Your instructions: Reproduce the listing that follows word for word, without its pictures.

(Data provided begins)

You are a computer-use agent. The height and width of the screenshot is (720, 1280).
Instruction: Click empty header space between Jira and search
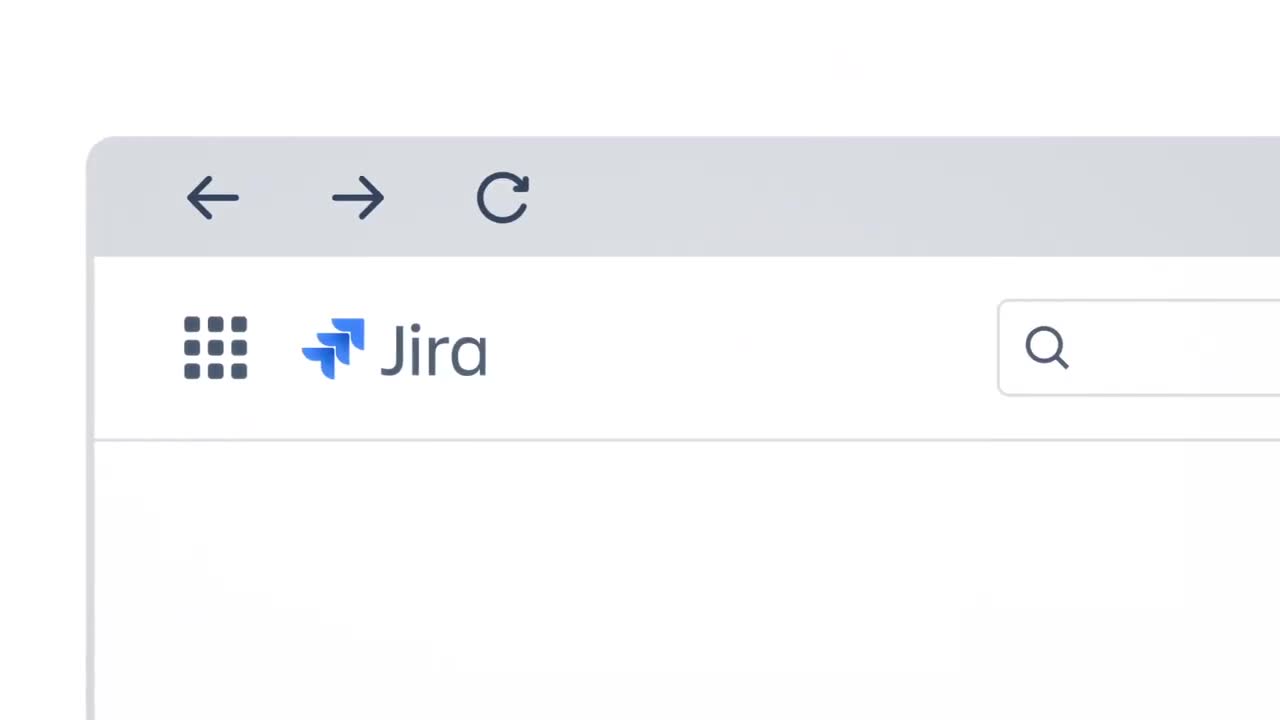740,348
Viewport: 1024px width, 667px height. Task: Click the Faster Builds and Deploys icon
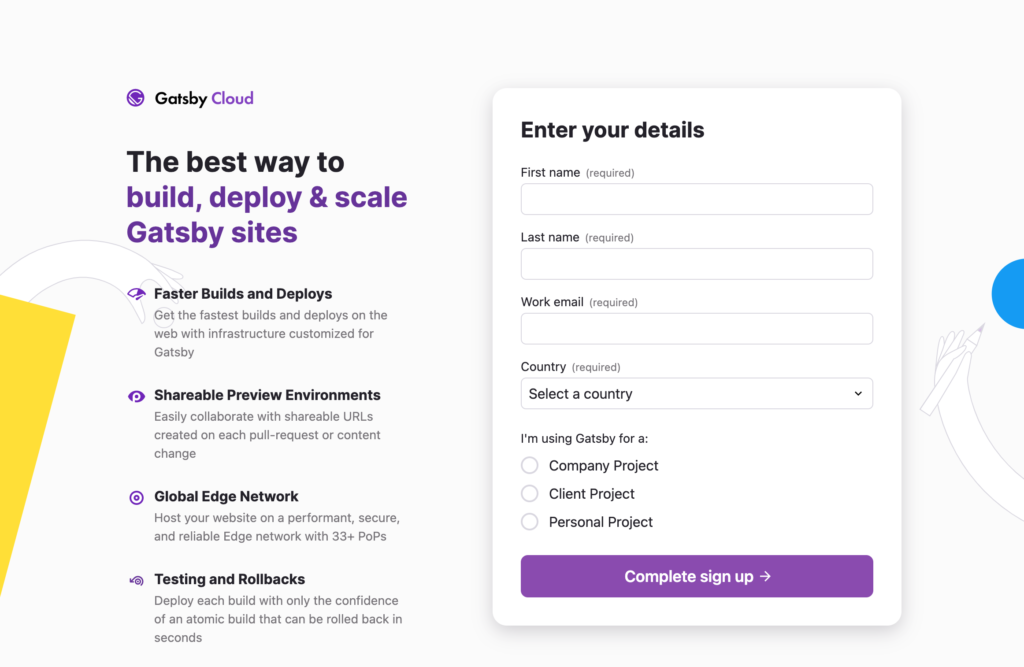pos(136,293)
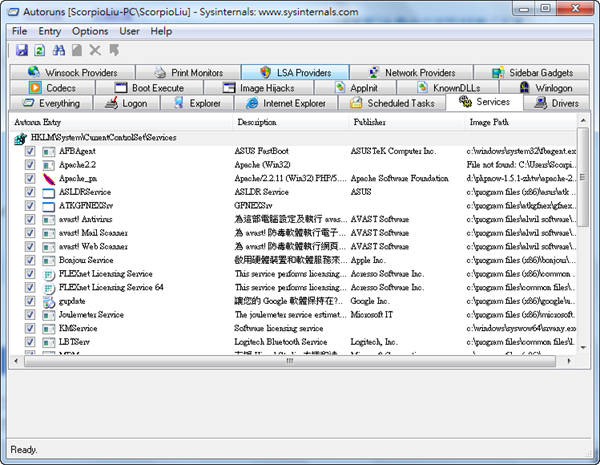Open the Options menu
Image resolution: width=600 pixels, height=465 pixels.
tap(90, 31)
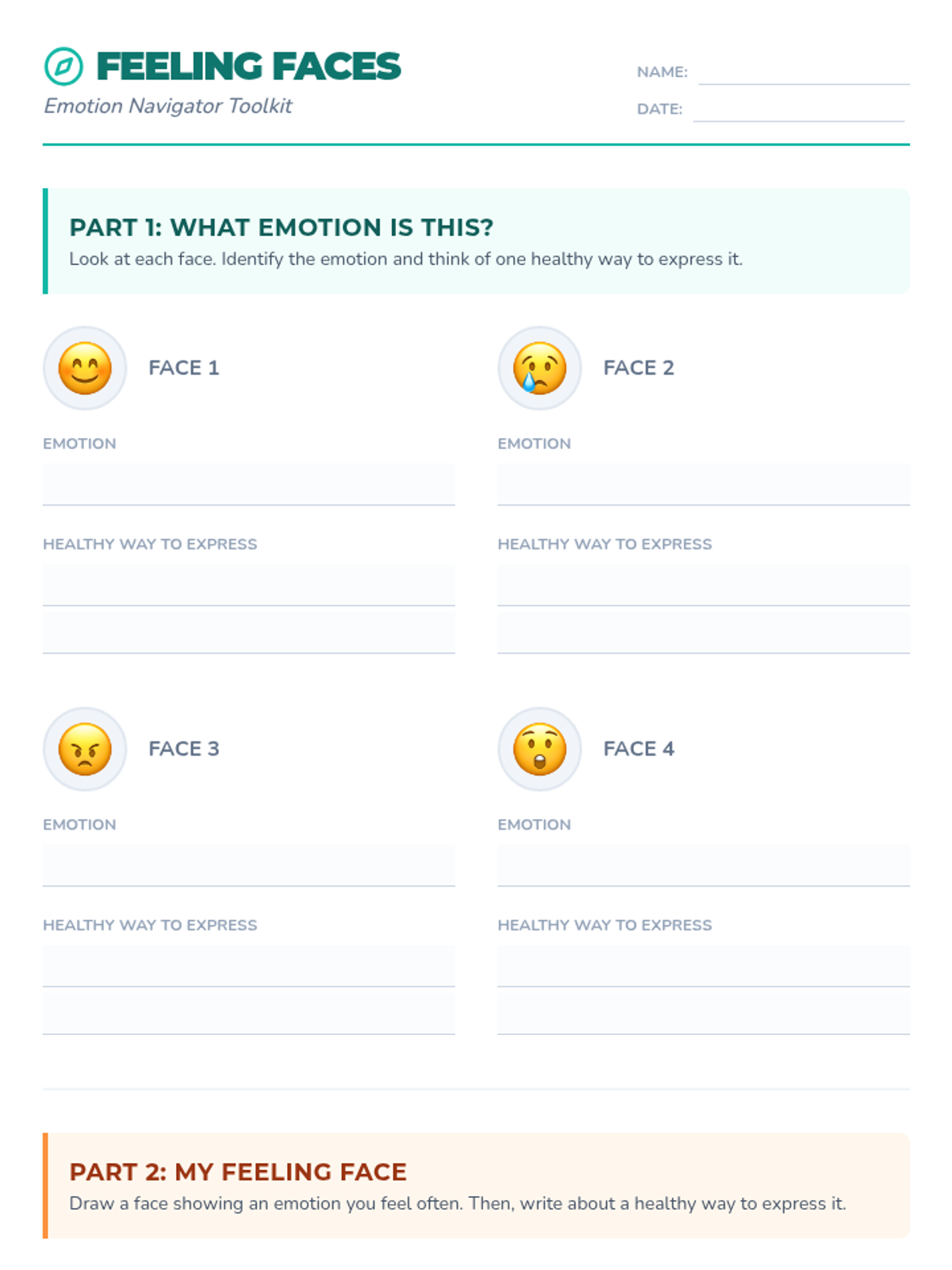Select Face 2 Emotion input field
Viewport: 952px width, 1270px height.
tap(703, 484)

(Data provided ends)

Result:
You are a computer-use agent. The height and width of the screenshot is (720, 1280).
Instruction: Click empty header space between Jira and search
740,348
Viewport: 1024px width, 667px height. Task: Click the Faster Builds and Deploys icon
pos(136,293)
Open the Options menu
Image resolution: width=600 pixels, height=465 pixels.
tap(90, 31)
Select Face 2 Emotion input field
Viewport: 952px width, 1270px height.
tap(703, 484)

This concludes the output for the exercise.